The filter panel in the slide allows you to monitor the information about deals with a defined probability of completing.

The status of a potential client, his motivation in buying and other factors often affect the probability of the deal completing. In order to highlight the transactions with the greatest risk of fail let us choose deals with a small probability of closing using the filtering tool.

Fig. 12. Evaluation of the deals completing. Filtering by sales probability

This deals requires greatest attention. Making redistribution, it is advised to involve more experienced sales managers in the work over such deals.

Capacity evaluation of the customers orders

The following chart shows the distribution of orders among customers. The graph allows evaluating the quantity of each customer’s orders in the context of truck models.

Fig. 13. Capacity evaluation of the customers orders

Particular emphasis should be put on the companies with the greatest risk of deals failure highlighted in the previous slide in order to evaluate the capacity of their orders in the past and present, to make a conclusion about the causes of the low probability of completing deals on this basis and to take appropriate actions. To do this, we should mark the companies with a small probability of completing the deals in appropriate filtering box.

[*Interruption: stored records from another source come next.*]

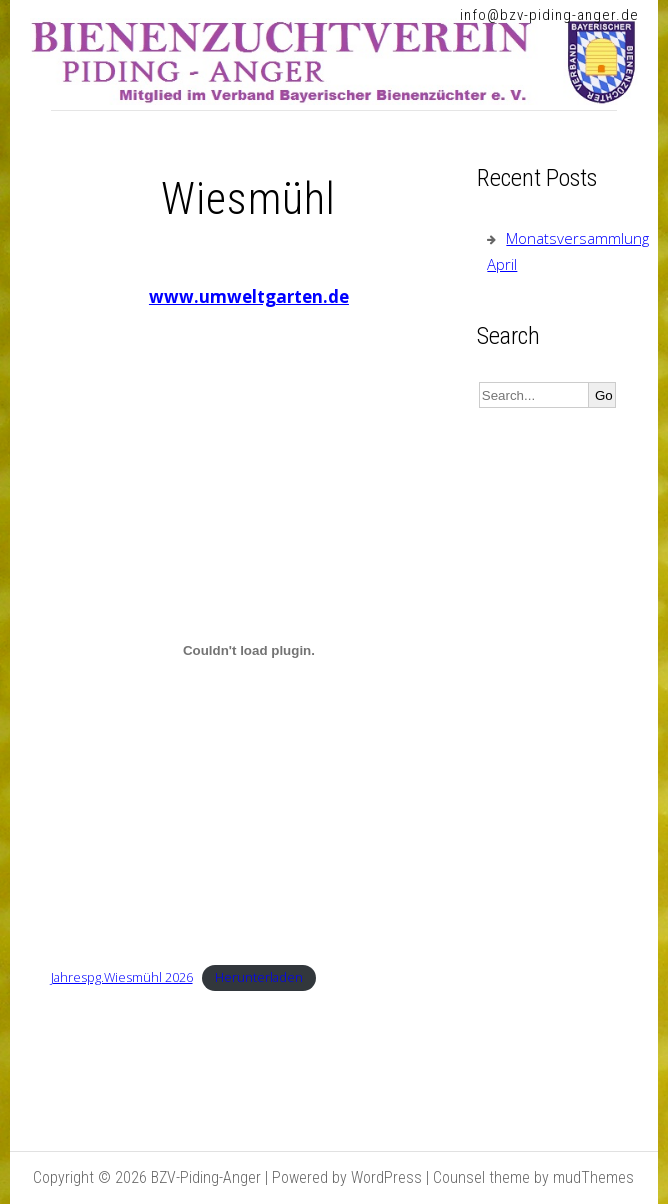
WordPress (386, 1177)
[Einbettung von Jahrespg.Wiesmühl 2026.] (249, 650)
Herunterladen (259, 977)
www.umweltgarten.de (249, 296)
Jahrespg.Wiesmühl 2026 (122, 977)
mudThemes (593, 1177)
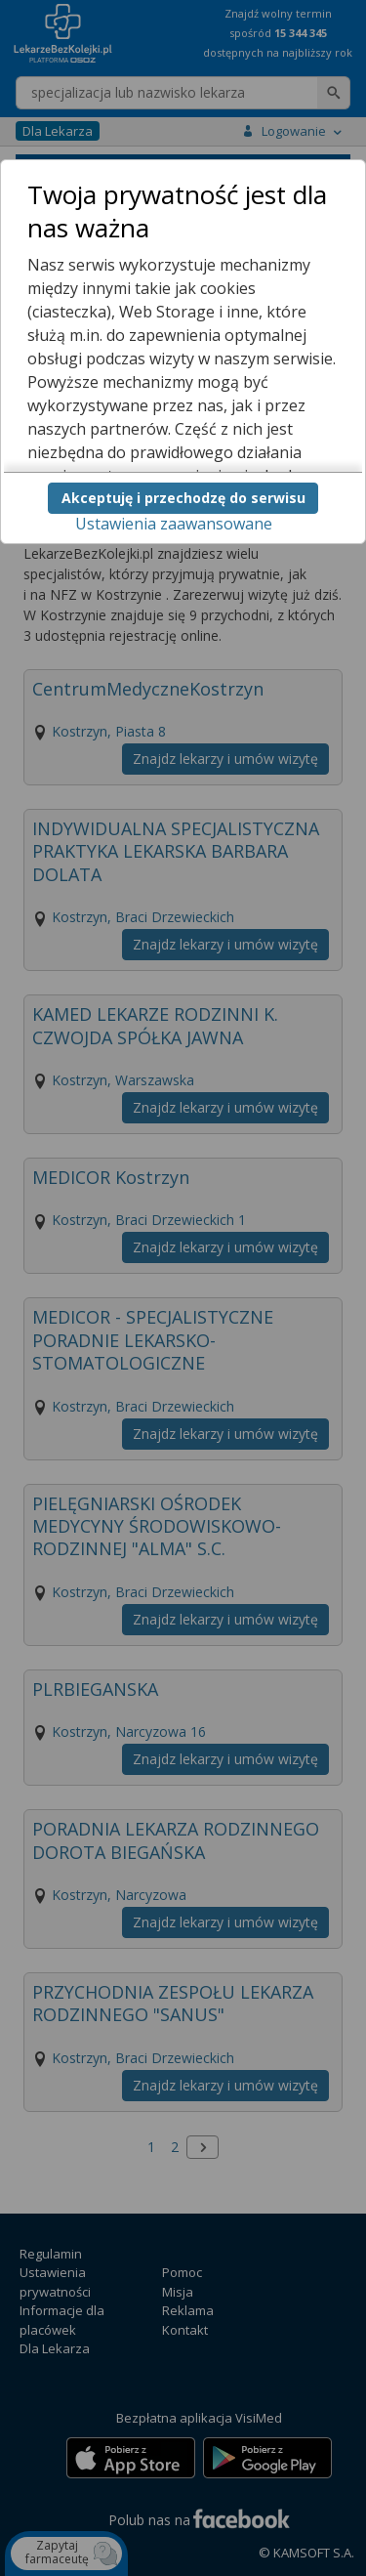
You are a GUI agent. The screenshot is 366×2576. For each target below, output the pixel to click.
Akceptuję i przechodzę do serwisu (183, 497)
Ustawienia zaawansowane (173, 523)
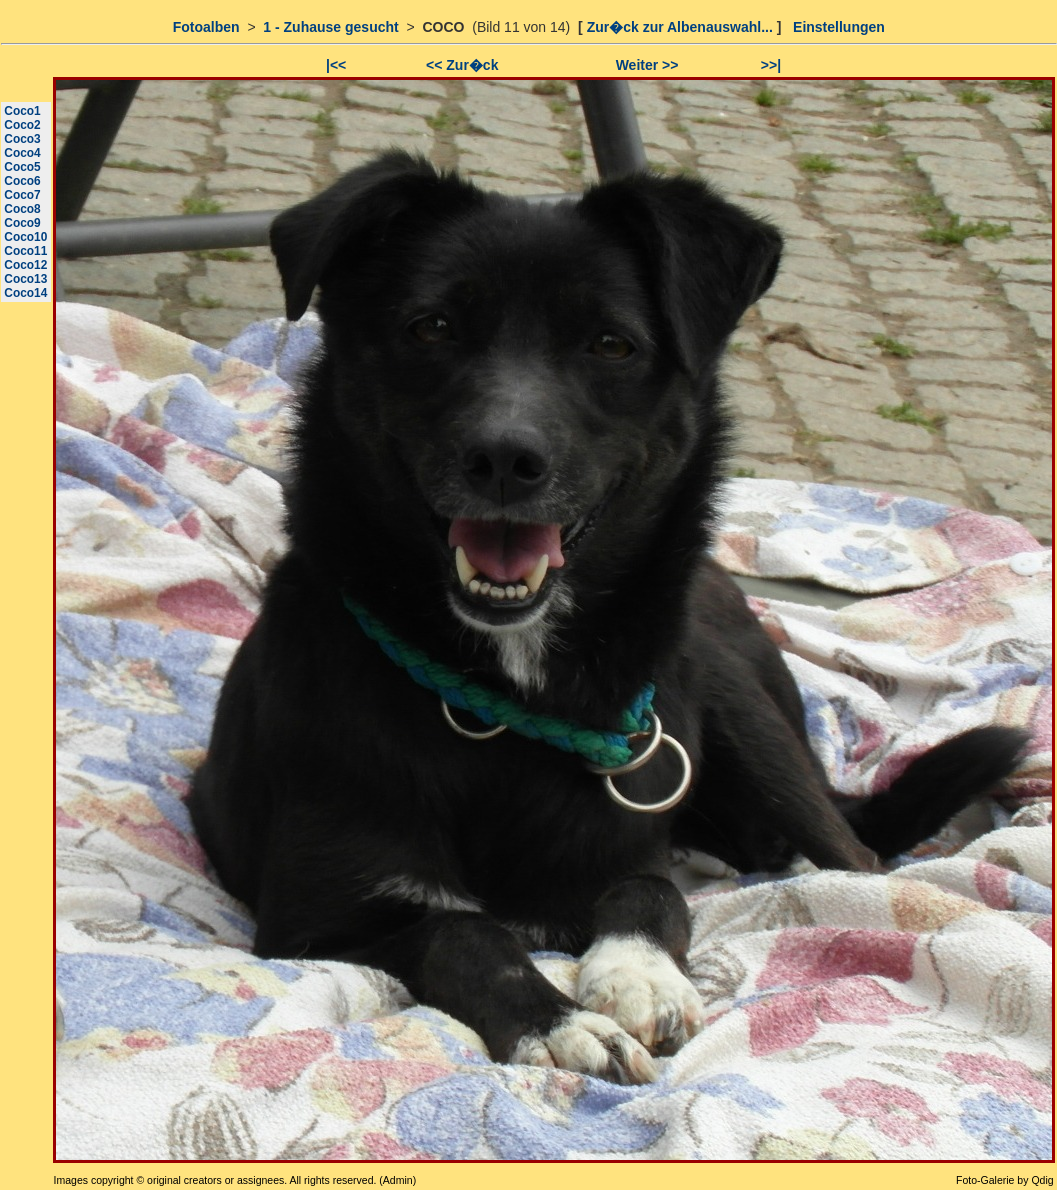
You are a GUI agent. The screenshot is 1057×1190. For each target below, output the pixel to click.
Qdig (1042, 1180)
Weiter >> (647, 65)
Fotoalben (206, 27)
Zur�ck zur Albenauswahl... (680, 27)
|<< (336, 65)
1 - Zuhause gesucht (330, 27)
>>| (771, 65)
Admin (398, 1180)
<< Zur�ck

Fig. 14. Capacity evaluation of the customers orders. Filtering by the customers with risk of a deal failure

It also makes sense to highlight the sales status: Completed, in order to determine which of the selected customers have already made orders which in its turn increases the probability of sale, despite its little chance at the moment.

Fig. 15. Capacity evaluation of the customers orders. Filtering by the customers with risk of a deal failure. Sales status: completed

According to the chart it is clear that more attention should be given to the organizations of Opportunity Services, Inc, Easy Way Logistics LLC and InTime, Inc. because these organizations are making an order for the first time.

Assessment of the customers profitability

The visualization of the customers profitability is of high importance. It is necessary, for instance, to divide customers into groups for events of various types.

This decision is easy to make based on the chart below.

Fig. 16. Assessment of the customers profitability

A more intensive color and a larger area indicates customers with highest revenue. They should be included in the VIP-clients group.

Customers marked with less intensive color require actions focused on the product promotion.

Conclusion

SAP Lumira is a fantastic easy-to-understand and easy-to-use data visualization and data maintenance tool. Even having a small dataset but using SAP Lumira, you can get comprehensive visualizations of data and make right management decisions.